Por el camino.
Es mediodía de un sábado cualquiera, los pájaros cantan y las
nubes se levantan. Estoy sentado en un banco del parque fumando distraído con
Duke echado a mis pies observando atento a la peña cuando un hombre bajito de
unos treinta y tantos, enjuto, muy moreno, para frente a nosotros y me dice “le
compro un cigarrillo”, al tiempo que abre un pequeño bolso y extrae de él una
minúscula cartera. Le doy el truja y, cuando quiere pagármelo, le digo que no
es necesario, que todo el mundo lo pide sin más y al menos él ha tenido el
detalle de no hacerlo. Lo enciende pausadamente, da tres caladas, lo apaga y se
lo guarda en el bolso, en un acto que parece un ritual. “Estoy dejando de
fumar”, me dice, y acto seguido saca un mapa arrugado y doblado diez veces y me
pregunta con un acento indescifrable cómo puede llegar a Pola… (duda) y le
replico si se refiere a Laviana, Somiedo, Lena o Siero. “A ésa”, me dice. Le
indico sobre el mapa el itinerario más apropiado para ir caminando, “pero
tienes quince kilómetros hasta allí”, le advierto. “Hasta que oscurezca tengo
tiempo”, contesta tranquilo. Y comenzamos lo que fue una breve conversación.

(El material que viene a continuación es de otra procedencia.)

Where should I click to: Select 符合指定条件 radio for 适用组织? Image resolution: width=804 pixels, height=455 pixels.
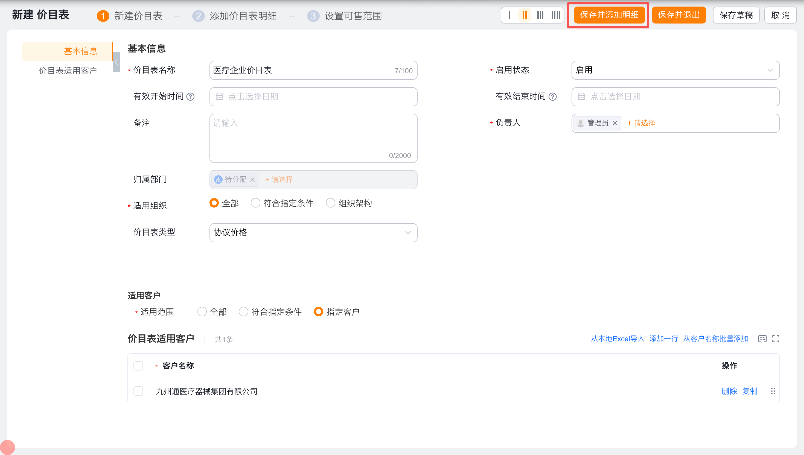(256, 203)
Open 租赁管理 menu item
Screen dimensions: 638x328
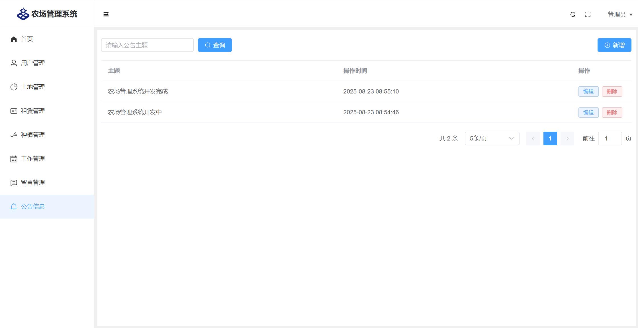pyautogui.click(x=33, y=111)
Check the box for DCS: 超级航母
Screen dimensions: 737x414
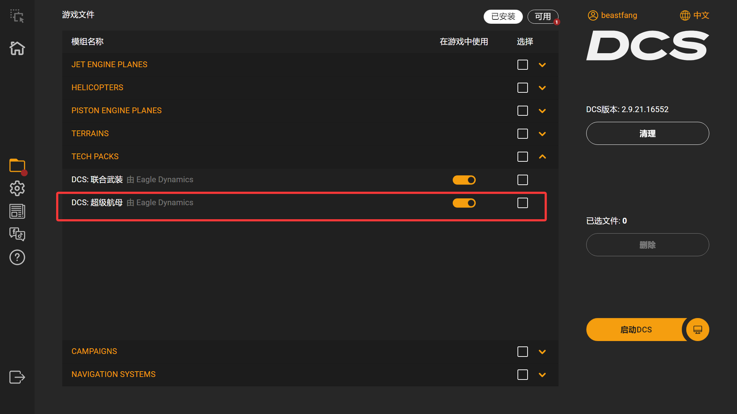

El
hombre era de Granada y desde allí había salido en el coche de San Fernando con
dirección a no sabía donde. No llevaba gran cosa: lo puesto, una mochila y el
bolso de donde sacó el cigarrillo y le echó otras tres caladas para volver a
guardarlo. “¿Así que eres de Graná, de los de la malafollá?, ¡bonita ciudad!,
le dije. Y, haciendo honor a ese apelativo, me contó un chiste afirmando que
eran muy especiales para el humor: En un quinto piso una niña le dijo a su
madre: “mamá me voy a tirar por la ventana” y ante la negativa de su madre insistió
hasta que, al final, la madre consintió. “Bueno, tírate”. La pequeña se tiró y
espanzurrada en la acera gritó: “Mamá, súbeme…”, y la madre le dijo: “No hija
que vuelves a tirarte”. Luego, serio y cordial, me dio los buenos días y, con
su humor negro, prosiguió su periplo caminado hacia lo desconocido.